======== RECORD EXTRACTS ========

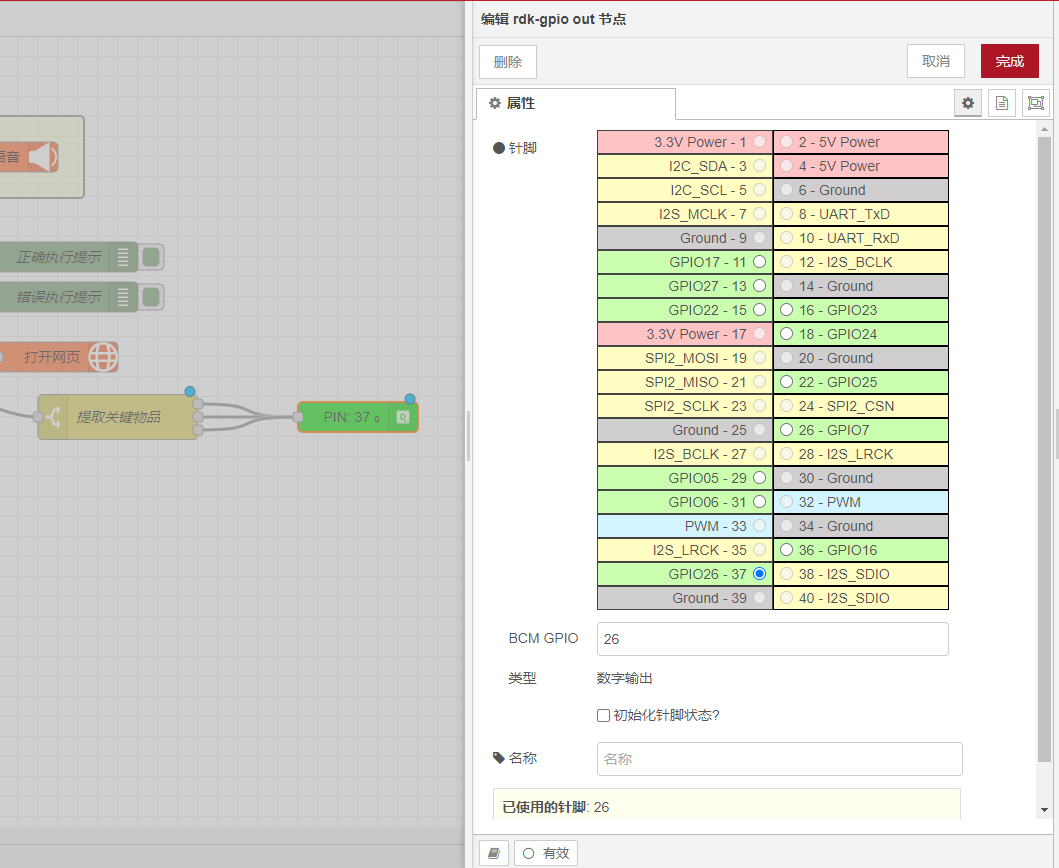This screenshot has width=1059, height=868.
Task: Open the node properties gear icon
Action: tap(967, 103)
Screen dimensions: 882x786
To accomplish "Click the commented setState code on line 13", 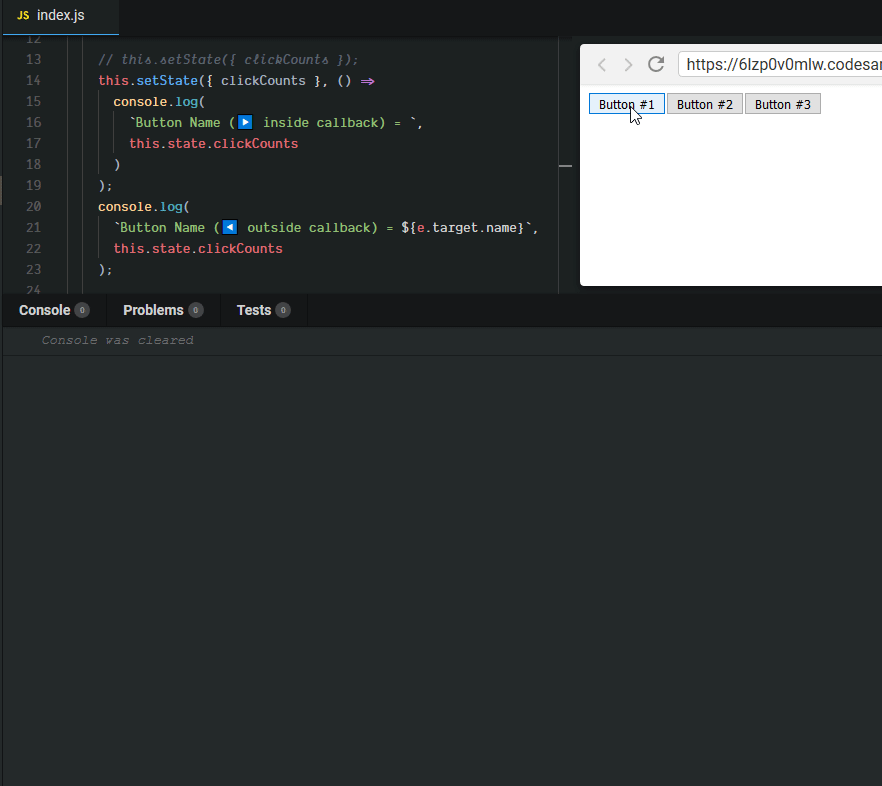I will 228,59.
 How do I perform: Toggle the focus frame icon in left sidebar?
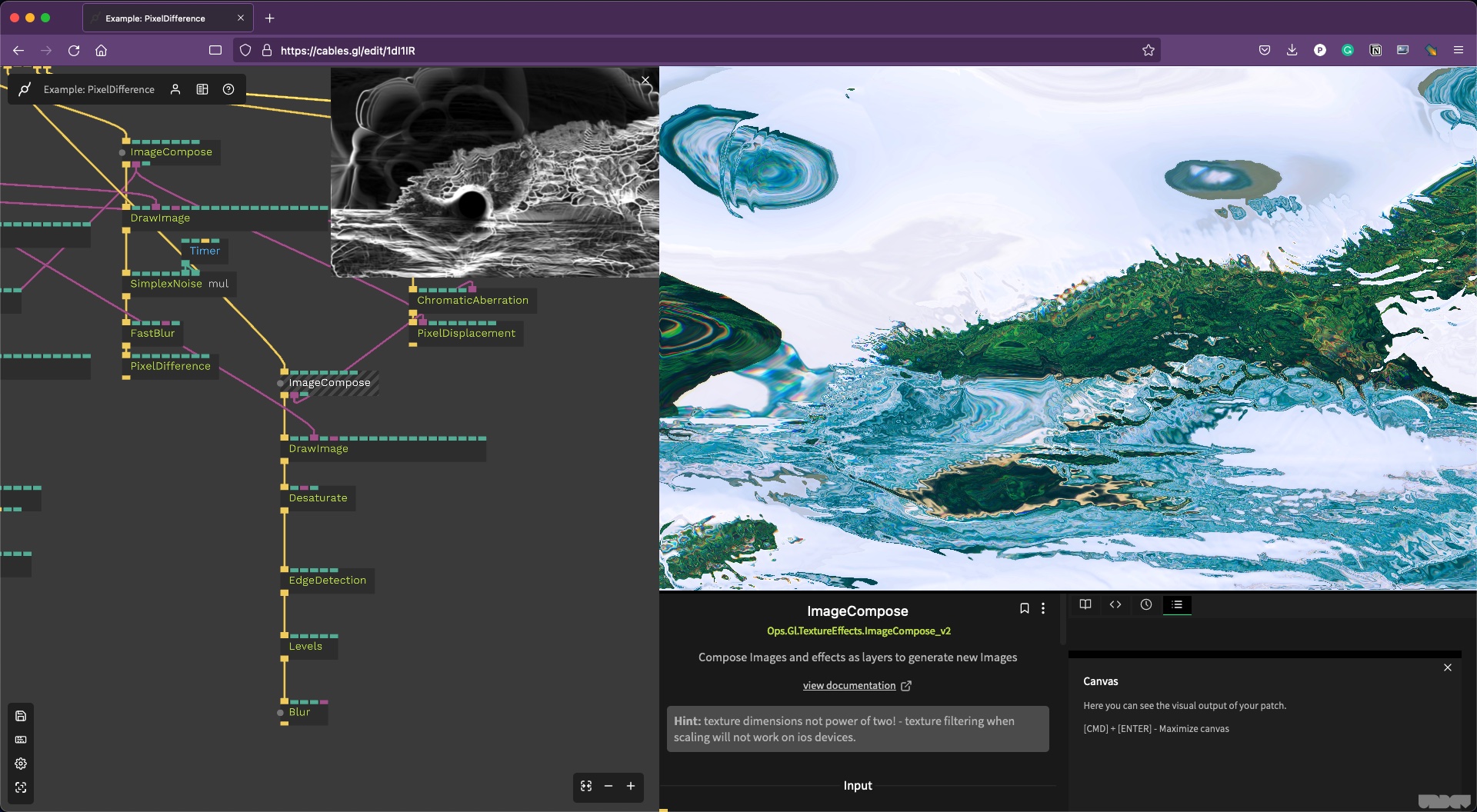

========

▶ **EXERCISE REQUIREMENTS**:
Please locate each line in the records above that contains the string "icon", matching case exactly, and copy those lines out in full.

▶ **OUTPUT OF THE TASK**:
Task: Open the node properties gear icon
 How do I perform: Toggle the focus frame icon in left sidebar?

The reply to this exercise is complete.